II dialetto della Versilia e della Lucchesia, così vivace nella lingua di Enrico Pea, diventa lirico fervore in Lorenzo Viani, pittore espressionista che comincia a diventare famoso all‘inizio degli anni Trenta. Viani non è il solo, nella letteratura del secolo, in cui pittura e scrittura si danno la mano illuminandosi a vicenda, come nei casi di Ardengo Soffici Luigi Bartolini e Filippo De Pisis, ma resta davvero singolare come il suo estro di scrittore, che prese l‘ispirazione dall‘impressionismo che si respirava attorno alla rivista letteraria La Voce, debba molto al disegno, al carattere mosso e deformante della sua attività dì pittore.

Dal Viani al suo modo un po‘ provinciale di richiamarsi al "Manipolo dell‘Apua", che ebbe in Ceccardo Roccatagliata Ceccardi il suo alfiere, e a una rozza base di contestazione civile, poco ci si dovrebbe attendere dall‘immaginazione dello scrittore; viceversa, il taglio della sua prosa, visivo e spesso allucinato, la variegata galleria di tipi derelitti e folli da lui adunata su una base di ingenua fraternità, spezzano in più d‘un tratto nei romanzi Parigi Angiò e Uomo d‘acqua quella sorta di compiacimento anticonformista e antiborghese prevalente in certi scritti, sui quali l‘autore volle crearsi una piccola leggenda, esponendosi in prima fila con storie che oggi non interessano più.
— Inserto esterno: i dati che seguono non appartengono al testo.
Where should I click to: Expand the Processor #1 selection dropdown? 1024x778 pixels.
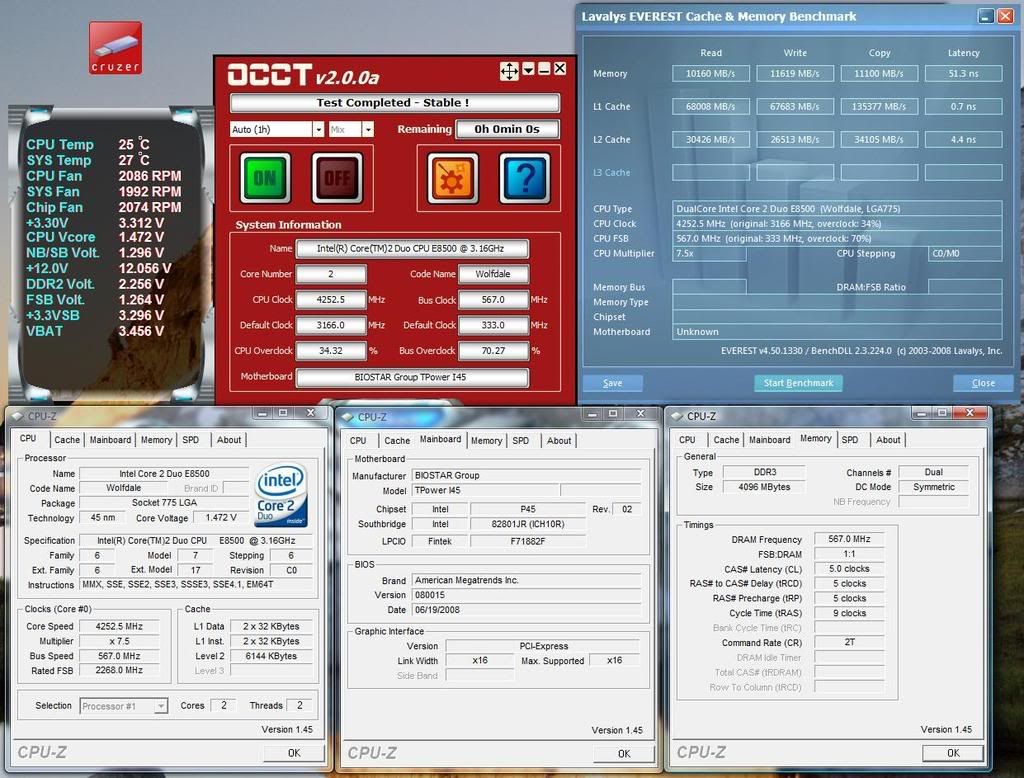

Ci si riferisce in modo particolare ai ricordi autobiografici, distribuiti in Gli ubriachi (1923) o in Il figlio del pastore (1930), e in vari altri libri formati da artìcoli (ne scrisse circa trecento) dove campeggiano i Vàgerì,[2] che sono insieme protagonisti del lessico di Viani e della sua tensione ideale verso la vita e l‘avventura. Il meglio dì questo scrittore sta dunque nella riuscita involontaria, come in Angiò (1928), dove la condizione del nano, uomo di mare e sconfitto dal mare medesimo, tocca punte dì allegorica pietà. Ma a Viani interessava, raccontando la miseria dei luoghi, come più tardi sarà ne Le chiavi nel pozzo (1935) l‘osservazione del manicomio, soprattutto il calarsi in quell‘aspro ambiente di rivolta, per attentare da semplice dinamitardo di provincia alla letteratura e all‘arte composta da altri, definiti dallo scrittore con malcelata supponenza "i vincitori" baciati dal successo.

Nel 1924 Viani scrive Giovannin senza paura, versione dedicata ai giovani lettori del noto racconto dove il coraggio si lega alla follia. La versione dello scrittore viareggino compenetra alcuni tra gli scritti precedenti tra cui quelli dello Straparola, dei Fratelli Grimm e di Giuseppe Pitré, per citarne alcuni, realizzando una trama più fedele alla realtà dei fatti. L‘opera di Viani, pur non contenendo aspetti magici tipici della storia di Giovannino, ripercorre comunque le tappe essenziali del racconto fiabesco. La storia ci dice che il coraggioso (e folle) protagonista (Giovanni Bianchi) viaggia senza un criterio e quando scopre veramente la paura (dolore), si ravvede e continua a vivere. La storia ha connotati e riferimenti tipici della vita marinaresca dell‘inizio del 900 in Versilia e può dirsi uno spaccato delle misere condizioni locali di quel periodo.